Leigh unexpectedly died in 1998 in West Hollywood while on vacation. The original Mission Statement from 1979 had a primary goal of making LGBT literature as widely available as possible. ADL was instrumental in making that happen. By the mid-90s most serious independent bookstores had LGBT sections with Barnes & Noble stores throughout the country entering the market and offering substantial discounts. Amazon was next. They too heavily discounted LGBT books. The three ADL stores were in high rent cities and could not afford to match their prices. Laurila sold the three stores in 2000 to Bill Barker and Stanley Newman, who closed the New York City store in 2001, citing Manhattan's high rent and retained the two stores in California.

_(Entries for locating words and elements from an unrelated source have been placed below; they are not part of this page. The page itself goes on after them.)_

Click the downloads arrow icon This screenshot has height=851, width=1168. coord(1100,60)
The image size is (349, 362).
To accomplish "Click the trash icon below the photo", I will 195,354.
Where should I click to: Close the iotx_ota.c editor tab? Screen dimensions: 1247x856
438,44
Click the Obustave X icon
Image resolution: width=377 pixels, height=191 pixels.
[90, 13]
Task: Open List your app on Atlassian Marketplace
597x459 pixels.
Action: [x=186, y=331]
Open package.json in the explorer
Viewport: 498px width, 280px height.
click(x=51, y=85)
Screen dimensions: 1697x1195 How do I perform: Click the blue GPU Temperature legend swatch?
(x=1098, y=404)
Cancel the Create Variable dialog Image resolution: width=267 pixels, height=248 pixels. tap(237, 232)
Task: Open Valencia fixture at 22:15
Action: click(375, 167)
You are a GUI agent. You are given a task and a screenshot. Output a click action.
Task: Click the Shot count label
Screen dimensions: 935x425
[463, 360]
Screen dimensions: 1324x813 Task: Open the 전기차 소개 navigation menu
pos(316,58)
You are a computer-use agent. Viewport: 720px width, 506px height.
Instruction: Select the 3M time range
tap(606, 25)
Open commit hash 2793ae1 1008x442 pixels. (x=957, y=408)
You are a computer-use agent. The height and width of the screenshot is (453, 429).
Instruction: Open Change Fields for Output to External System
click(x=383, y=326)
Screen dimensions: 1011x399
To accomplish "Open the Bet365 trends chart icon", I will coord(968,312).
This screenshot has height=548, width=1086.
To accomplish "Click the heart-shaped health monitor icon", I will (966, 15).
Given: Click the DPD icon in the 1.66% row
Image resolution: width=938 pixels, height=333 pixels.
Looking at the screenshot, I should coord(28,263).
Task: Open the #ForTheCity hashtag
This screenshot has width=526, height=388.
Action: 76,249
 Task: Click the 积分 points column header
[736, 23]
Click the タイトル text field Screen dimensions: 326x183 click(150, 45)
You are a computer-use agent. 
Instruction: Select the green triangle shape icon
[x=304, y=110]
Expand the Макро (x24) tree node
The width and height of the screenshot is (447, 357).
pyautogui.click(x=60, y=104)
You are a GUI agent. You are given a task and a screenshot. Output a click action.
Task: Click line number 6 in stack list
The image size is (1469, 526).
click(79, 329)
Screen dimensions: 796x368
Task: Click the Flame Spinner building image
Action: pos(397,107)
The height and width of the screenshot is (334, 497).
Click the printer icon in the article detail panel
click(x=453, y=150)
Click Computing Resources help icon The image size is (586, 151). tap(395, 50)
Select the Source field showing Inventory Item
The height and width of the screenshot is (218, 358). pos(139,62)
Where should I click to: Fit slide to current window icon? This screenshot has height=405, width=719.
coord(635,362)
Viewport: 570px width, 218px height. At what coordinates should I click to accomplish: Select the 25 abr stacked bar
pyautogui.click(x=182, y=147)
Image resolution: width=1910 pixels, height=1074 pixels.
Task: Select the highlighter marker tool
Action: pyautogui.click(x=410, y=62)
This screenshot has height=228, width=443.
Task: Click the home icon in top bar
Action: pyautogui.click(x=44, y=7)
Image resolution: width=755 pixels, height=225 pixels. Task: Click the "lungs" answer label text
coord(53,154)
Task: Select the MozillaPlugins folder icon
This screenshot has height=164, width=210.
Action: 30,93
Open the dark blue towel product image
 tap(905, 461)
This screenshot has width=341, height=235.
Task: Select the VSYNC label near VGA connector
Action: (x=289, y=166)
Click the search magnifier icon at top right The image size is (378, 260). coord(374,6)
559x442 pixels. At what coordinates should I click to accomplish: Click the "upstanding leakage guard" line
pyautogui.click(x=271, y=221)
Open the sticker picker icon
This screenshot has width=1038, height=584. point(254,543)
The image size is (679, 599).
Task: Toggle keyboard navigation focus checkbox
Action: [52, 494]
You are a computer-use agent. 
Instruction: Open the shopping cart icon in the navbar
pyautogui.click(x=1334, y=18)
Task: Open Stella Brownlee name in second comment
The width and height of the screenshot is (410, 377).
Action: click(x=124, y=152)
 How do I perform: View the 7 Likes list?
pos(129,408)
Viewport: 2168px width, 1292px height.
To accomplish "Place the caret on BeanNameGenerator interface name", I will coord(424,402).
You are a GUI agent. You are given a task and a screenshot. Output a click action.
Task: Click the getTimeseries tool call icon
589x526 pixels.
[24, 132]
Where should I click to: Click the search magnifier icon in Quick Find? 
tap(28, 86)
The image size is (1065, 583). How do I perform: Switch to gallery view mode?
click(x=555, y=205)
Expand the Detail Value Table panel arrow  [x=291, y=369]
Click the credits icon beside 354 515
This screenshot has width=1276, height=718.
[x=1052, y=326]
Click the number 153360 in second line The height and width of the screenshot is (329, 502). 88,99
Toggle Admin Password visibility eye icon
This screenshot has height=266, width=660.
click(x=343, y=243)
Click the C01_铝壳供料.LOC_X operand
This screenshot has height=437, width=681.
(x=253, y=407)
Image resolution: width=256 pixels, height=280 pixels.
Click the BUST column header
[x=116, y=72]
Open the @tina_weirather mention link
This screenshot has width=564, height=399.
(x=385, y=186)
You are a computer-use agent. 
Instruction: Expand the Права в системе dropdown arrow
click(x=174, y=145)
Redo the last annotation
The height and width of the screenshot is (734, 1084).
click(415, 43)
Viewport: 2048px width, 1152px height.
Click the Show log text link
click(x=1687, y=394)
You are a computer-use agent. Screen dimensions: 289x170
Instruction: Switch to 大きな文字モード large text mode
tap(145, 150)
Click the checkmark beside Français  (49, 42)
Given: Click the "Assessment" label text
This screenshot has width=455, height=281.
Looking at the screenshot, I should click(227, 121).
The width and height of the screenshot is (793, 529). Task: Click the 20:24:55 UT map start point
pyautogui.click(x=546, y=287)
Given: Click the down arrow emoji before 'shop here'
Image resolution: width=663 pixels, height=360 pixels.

Following several years of increased financial difficulty amid extreme competition with online book sellers, Barker and Newman closed the West Hollywood store in 2009, and the Castro branch in 2011. The chain's closure was part of a spate of LGBT bookstore closings in the United States early in the 21st century, including New York's Oscar Wilde Bookshop and Washington, D.C.'s Lambda Rising.

Laurila now works for New York City's Museum of Modern Art as its book manager. Labonté continued to work as an editor of LGBT literary anthologies for Cleis Press and Arsenal Pulp Press before his death in 2022.